[Saved data entries]
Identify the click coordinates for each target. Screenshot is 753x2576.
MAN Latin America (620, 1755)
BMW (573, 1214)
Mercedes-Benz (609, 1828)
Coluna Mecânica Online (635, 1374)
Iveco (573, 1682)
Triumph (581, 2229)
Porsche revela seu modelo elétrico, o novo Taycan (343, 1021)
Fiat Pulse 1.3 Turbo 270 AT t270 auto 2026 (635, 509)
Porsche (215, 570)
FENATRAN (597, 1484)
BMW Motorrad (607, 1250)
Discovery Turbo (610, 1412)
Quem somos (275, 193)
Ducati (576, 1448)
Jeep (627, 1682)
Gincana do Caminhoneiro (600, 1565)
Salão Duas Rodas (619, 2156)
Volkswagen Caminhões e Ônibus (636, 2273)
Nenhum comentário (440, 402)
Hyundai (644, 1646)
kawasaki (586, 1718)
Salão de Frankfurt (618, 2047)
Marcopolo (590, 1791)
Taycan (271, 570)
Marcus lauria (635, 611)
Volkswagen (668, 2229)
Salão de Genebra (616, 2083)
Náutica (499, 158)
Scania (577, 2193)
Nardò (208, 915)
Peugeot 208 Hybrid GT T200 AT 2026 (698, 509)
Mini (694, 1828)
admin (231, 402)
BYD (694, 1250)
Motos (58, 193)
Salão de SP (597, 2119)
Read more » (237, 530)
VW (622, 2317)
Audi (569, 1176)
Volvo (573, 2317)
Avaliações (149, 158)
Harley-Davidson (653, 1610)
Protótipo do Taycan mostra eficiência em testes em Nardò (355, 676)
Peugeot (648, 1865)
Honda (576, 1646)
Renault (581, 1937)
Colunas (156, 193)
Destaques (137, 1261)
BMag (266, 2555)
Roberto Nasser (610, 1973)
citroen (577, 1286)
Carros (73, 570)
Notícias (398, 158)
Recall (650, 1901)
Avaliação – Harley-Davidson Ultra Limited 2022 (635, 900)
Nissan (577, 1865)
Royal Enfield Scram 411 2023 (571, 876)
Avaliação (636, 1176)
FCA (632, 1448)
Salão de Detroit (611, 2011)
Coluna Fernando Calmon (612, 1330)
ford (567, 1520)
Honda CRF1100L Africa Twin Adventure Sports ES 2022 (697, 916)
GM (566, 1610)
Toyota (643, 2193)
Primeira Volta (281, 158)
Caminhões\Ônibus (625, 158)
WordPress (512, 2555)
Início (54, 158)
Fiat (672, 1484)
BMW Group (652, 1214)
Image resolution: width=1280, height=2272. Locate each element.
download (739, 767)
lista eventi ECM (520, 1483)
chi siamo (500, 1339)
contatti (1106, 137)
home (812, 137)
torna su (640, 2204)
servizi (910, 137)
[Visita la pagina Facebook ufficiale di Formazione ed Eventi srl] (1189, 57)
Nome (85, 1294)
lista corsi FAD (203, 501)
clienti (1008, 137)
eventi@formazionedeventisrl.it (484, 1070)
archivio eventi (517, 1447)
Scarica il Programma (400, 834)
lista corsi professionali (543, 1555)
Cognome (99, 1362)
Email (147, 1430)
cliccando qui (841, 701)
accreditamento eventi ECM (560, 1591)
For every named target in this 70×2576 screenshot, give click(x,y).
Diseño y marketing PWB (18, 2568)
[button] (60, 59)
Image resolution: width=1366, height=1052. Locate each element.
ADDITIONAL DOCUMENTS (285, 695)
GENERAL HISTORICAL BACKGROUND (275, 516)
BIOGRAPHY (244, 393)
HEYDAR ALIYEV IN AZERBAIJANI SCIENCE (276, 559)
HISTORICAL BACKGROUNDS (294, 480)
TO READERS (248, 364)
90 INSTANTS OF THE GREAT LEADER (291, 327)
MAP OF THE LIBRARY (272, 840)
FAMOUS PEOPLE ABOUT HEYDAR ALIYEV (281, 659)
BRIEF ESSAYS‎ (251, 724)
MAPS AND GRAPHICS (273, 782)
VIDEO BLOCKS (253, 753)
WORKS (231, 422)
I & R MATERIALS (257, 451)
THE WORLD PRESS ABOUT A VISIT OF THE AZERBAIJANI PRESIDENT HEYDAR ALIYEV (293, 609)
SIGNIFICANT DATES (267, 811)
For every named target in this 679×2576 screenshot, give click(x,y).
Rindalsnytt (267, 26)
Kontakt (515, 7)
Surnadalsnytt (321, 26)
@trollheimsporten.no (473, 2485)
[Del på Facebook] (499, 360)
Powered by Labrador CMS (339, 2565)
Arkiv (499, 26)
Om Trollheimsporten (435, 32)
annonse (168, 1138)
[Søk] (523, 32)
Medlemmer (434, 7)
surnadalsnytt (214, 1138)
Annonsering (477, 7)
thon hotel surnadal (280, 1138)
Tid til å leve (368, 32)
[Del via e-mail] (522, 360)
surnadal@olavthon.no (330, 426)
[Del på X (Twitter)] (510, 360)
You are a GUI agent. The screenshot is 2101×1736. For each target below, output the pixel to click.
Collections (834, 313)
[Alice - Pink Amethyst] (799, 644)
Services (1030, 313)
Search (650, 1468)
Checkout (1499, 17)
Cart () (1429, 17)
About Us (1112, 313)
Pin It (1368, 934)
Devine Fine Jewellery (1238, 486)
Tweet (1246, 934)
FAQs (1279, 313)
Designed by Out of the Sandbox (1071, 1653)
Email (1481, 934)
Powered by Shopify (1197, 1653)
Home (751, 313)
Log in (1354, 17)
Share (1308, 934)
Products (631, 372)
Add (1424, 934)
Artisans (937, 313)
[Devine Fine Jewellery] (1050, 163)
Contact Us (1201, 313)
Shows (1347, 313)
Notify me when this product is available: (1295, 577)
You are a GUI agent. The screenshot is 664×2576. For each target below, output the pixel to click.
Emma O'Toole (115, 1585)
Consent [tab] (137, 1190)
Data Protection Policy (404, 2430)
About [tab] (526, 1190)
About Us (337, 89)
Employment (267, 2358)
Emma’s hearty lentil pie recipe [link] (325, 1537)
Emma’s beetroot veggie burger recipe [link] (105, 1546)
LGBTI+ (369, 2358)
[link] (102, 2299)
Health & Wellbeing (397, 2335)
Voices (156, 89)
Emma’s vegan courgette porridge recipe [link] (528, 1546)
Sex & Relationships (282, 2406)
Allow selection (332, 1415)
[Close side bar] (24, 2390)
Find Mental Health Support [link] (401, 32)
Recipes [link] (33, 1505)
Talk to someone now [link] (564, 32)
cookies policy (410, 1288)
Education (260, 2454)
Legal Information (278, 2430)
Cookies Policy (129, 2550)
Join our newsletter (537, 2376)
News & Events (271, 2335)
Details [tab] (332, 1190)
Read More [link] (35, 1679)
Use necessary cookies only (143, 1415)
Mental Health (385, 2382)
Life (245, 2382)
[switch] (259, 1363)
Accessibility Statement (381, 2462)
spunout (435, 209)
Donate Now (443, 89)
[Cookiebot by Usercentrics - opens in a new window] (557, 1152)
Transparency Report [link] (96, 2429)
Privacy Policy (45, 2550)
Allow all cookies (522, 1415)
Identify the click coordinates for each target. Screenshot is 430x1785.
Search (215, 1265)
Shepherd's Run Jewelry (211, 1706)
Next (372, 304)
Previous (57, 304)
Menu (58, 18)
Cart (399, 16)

WHAT TO DO: Beginning at the line with "[Del på Facebook] (499, 360)" and stopping after the line with "Emma’s hearty lentil", please write out every line of the data above exactly and nothing else.

SOLUTION TO THIS EXERCISE:
[Del på Facebook] (499, 360)
Powered by Labrador CMS (339, 2565)
Arkiv (499, 26)
Om Trollheimsporten (435, 32)
annonse (168, 1138)
[Søk] (523, 32)
Medlemmer (434, 7)
surnadalsnytt (214, 1138)
Annonsering (477, 7)
thon hotel surnadal (280, 1138)
Tid til å leve (368, 32)
[Del via e-mail] (522, 360)
surnadal@olavthon.no (330, 426)
[Del på X (Twitter)] (510, 360)
You are a GUI agent. The screenshot is 2101×1736. For each target below, output the pixel to click.
Collections (834, 313)
[Alice - Pink Amethyst] (799, 644)
Services (1030, 313)
Search (650, 1468)
Checkout (1499, 17)
Cart () (1429, 17)
About Us (1112, 313)
Pin It (1368, 934)
Devine Fine Jewellery (1238, 486)
Tweet (1246, 934)
FAQs (1279, 313)
Designed by Out of the Sandbox (1071, 1653)
Email (1481, 934)
Powered by Shopify (1197, 1653)
Home (751, 313)
Log in (1354, 17)
Share (1308, 934)
Products (631, 372)
Add (1424, 934)
Artisans (937, 313)
[Devine Fine Jewellery] (1050, 163)
Contact Us (1201, 313)
Shows (1347, 313)
Notify me when this product is available: (1295, 577)
You are a GUI agent. The screenshot is 664×2576. For each target below, output the pixel to click.
Emma O'Toole (115, 1585)
Consent [tab] (137, 1190)
Data Protection Policy (404, 2430)
About [tab] (526, 1190)
About Us (337, 89)
Employment (267, 2358)
Emma’s hearty lentil pie recipe [link] (325, 1537)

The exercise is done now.